E' la parabola del capitalismo, e ci sono diversi modi di interpretarla: c'è quello di Marx, allora l'alveare apparirà come l'Inferno, da sostituire con il Paradiso, epurato, con i capitalisti in esilio; c'è il modo nazista, e la pulizia diventerà etnica. Ma la favola può interpretarsi anche in maniera tragica: ecco la contraddizione insanabile su cui si basa il capitalismo, ecco un'economia che meglio di altre si adatta alla natura viziosa dell'uomo, ma che proprio per questo ha bisogno di correzioni e di punizioni permanenti. La legge e la giustizia sono spietate nell'alveare di Mandeville: tutti sanno che i vizi creano prosperità, ma non per questo creano indulgenza. Tutti hanno vissuto della corruzione, della concussione, della complicità; ma ora si ergono a giudici implacabili e dichiarano ad alta voce di essere stati umiliati e offesi. In realtà, il capitalismo non è né Inferno né Paradiso. E' umano e sopportabile soltanto se vede i propri errori, se continuamente ascolta quel che Oceano dice a Prometeo Incatenato: "Conosci te stesso". Cioè: è umano e sopportabile soltanto se è Purgatorio. Il Purgatorio non è una condizione definitiva (uno stato), né un approdo finale. E' movimento continuo, è predestinazione al Bene, ma la sua esperienza centrale sono le sofferenze e la colpa. Le Goff ricorda che il Purgatorio nasce verso la fine del XII secolo, quando il Cristianesimo accetta le prime forme di capitalismo (e in particolare una delle sue colpe, l'usura) e prende congedo dalle ideologie apocalittiche dell'Anno Mille, dalle fedi nelle punizioni assolute o nelle assoluzioni totali.
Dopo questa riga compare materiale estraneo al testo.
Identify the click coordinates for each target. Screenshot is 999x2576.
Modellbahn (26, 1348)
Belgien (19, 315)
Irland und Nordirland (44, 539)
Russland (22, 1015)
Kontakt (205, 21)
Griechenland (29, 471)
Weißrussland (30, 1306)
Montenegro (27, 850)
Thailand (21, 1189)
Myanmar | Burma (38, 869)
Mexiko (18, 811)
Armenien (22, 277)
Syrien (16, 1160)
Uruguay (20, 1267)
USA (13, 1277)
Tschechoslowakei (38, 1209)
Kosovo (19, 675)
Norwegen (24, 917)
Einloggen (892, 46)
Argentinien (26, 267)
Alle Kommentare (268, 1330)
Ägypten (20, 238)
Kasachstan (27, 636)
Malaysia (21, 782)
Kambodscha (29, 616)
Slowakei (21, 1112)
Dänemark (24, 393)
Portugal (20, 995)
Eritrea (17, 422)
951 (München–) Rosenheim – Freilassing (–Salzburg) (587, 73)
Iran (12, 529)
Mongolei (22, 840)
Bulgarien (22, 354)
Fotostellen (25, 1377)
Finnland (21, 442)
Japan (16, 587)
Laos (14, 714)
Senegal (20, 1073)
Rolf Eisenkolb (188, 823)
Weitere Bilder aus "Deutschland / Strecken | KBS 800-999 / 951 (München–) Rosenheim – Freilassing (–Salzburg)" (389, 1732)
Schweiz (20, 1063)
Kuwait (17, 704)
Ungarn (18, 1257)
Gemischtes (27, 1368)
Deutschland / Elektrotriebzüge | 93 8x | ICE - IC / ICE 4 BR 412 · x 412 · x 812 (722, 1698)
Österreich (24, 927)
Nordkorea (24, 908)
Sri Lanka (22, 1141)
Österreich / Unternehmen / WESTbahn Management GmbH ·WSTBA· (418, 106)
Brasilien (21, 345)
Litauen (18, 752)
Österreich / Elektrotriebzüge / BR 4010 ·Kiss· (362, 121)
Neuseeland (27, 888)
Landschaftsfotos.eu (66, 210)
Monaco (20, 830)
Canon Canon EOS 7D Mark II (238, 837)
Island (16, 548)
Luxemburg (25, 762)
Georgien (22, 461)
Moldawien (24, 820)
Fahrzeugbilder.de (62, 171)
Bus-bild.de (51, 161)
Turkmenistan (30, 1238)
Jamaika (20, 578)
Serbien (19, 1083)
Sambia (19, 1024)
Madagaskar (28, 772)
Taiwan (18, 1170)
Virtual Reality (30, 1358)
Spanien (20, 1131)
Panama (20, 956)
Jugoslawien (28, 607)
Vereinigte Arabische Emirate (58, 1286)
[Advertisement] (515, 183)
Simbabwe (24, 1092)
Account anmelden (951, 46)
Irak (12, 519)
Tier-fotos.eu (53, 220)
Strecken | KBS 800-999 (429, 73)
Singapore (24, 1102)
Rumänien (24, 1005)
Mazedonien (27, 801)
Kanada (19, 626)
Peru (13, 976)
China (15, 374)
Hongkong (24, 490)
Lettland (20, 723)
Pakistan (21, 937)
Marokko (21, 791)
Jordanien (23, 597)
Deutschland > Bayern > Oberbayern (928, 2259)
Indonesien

L'invenzione del Purgatorio è un momento di grandissima saggezza del pensiero cristiano e occidentale: è il momento in cui quest'ultimo sembra conciliarsi con la saggezza tragica dell'Ebraismo. Senza Purgatorio l'individuo può oscillare tra due approdi esclusivi: la beatitudine perfetta o l'infelicità definitiva, la virtù totale o il vizio totale.
Allora, il Purgatorio in terra sembra essere l'unico Aldilà che si possa immaginare realizzato sul pianeta, senza poi tanti disastri: è il sogno di un capitalismo dal volto umano, e in quanto tale imperfetto, e dunque perfettibile nei secoli dei secoli. Un capitalismo che tiene le distanze dai fondamentalisti di Mani Pulite, come dai Tienanmen, come dagli ipocriti beneficiari, poi assurti a giudici morali e in non pochi casi anche a carnefici: perché conosce se stesso.